> **TEXT**
+-------+
INTO THE NEXT STAGE: Ninomiya Photo Archive — Wishes Granted
By GEORGE TOSHIO JOHNSTON
To anyone hopeful that a trove of negatives and prints photographed between 1949 and 1980 by the long-defunct Ninomiya Studio, formerly located at 353 E. First St. in Little Tokyo, could be professionally preserved and made accessible to the public after narrowly escaping being tossed away, that wish has been granted.
According to Gregory Williams of California State University, Dominguez Hills, in Carson, the Library Archives and Special Collections was just chosen to receive a $100,000 grant from the California Civil Liberties Public Education Program.
Mary Beth Barber, program coordinator, special projects, at the California State Library, which administers the CCLPEP, said this latest grant cycle was the first one in seven years. There was about $1 million available, she said, and it’s completely up to the governor and State Legislature to decide sometime around the end of June whether there will be another CCLPEP funding cycle in the next state budget.
+-------+
> **CHALLENGE 1**
Update the part of the Ninomiya archive article that opens with the words containing "According to Gregory" and closes with "next state budget.", putting "state governor" in place of "governor".
> **CHALLENGE 2**
Answer these questions from the Ninomiya archive article:
(a) Where was the Ninomiya Studio located?
(b) How large is the grant the Library Archives and Special Collections was chosen to receive?
(c) According to Mary Beth Barber, how long had it been since the previous grant cycle?

> **EXTRACTED RECORDS**
+-------+
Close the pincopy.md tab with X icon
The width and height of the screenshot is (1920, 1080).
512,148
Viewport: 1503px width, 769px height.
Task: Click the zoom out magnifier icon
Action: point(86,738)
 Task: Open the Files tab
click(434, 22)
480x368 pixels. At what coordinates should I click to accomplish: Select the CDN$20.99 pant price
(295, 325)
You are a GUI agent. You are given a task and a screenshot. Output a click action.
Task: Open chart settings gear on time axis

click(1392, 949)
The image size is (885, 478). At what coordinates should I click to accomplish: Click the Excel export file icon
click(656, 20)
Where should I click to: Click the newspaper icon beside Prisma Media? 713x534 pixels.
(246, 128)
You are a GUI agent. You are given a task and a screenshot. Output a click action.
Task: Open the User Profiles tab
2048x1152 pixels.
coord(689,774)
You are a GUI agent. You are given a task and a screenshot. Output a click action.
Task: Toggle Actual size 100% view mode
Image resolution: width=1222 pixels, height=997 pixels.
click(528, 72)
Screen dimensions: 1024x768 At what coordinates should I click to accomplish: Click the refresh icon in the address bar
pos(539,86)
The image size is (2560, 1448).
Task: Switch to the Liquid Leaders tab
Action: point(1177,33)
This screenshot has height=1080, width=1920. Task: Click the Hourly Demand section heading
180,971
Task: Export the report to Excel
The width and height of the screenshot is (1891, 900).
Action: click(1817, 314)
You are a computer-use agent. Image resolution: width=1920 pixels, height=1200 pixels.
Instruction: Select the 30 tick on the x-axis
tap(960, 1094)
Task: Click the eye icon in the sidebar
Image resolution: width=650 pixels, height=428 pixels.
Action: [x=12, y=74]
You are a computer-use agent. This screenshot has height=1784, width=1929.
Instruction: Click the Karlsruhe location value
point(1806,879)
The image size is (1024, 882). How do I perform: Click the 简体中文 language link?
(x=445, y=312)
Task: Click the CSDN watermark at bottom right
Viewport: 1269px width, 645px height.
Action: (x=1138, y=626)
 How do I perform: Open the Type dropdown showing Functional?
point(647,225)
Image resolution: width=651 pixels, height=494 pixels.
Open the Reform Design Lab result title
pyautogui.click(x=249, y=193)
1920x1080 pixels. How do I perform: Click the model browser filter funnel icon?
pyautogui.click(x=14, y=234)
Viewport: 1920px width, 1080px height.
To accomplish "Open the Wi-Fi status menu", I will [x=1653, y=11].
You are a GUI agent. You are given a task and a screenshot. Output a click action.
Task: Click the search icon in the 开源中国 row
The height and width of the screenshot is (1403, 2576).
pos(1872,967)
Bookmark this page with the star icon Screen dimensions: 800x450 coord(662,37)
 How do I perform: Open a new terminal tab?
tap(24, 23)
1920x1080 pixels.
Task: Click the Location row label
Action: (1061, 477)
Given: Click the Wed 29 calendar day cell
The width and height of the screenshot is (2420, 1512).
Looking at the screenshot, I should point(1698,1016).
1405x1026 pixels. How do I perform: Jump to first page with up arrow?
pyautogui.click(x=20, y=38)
+-------+
> **TASK RESPONSE 1**
According to Gregory Williams of California State University, Dominguez Hills, in Carson, the Library Archives and Special Collections was just chosen to receive a $100,000 grant from the California Civil Liberties Public Education Program.
Mary Beth Barber, program coordinator, special projects, at the California State Library, which administers the CCLPEP, said this latest grant cycle was the first one in seven years. There was about $1 million available, she said, and it’s completely up to the state governor and State Legislature to decide sometime around the end of June whether there will be another CCLPEP funding cycle in the next state budget.

> **TASK RESPONSE 2**
(a) At 353 E. First St. in Little Tokyo.
(b) $100,000.
(c) Seven years.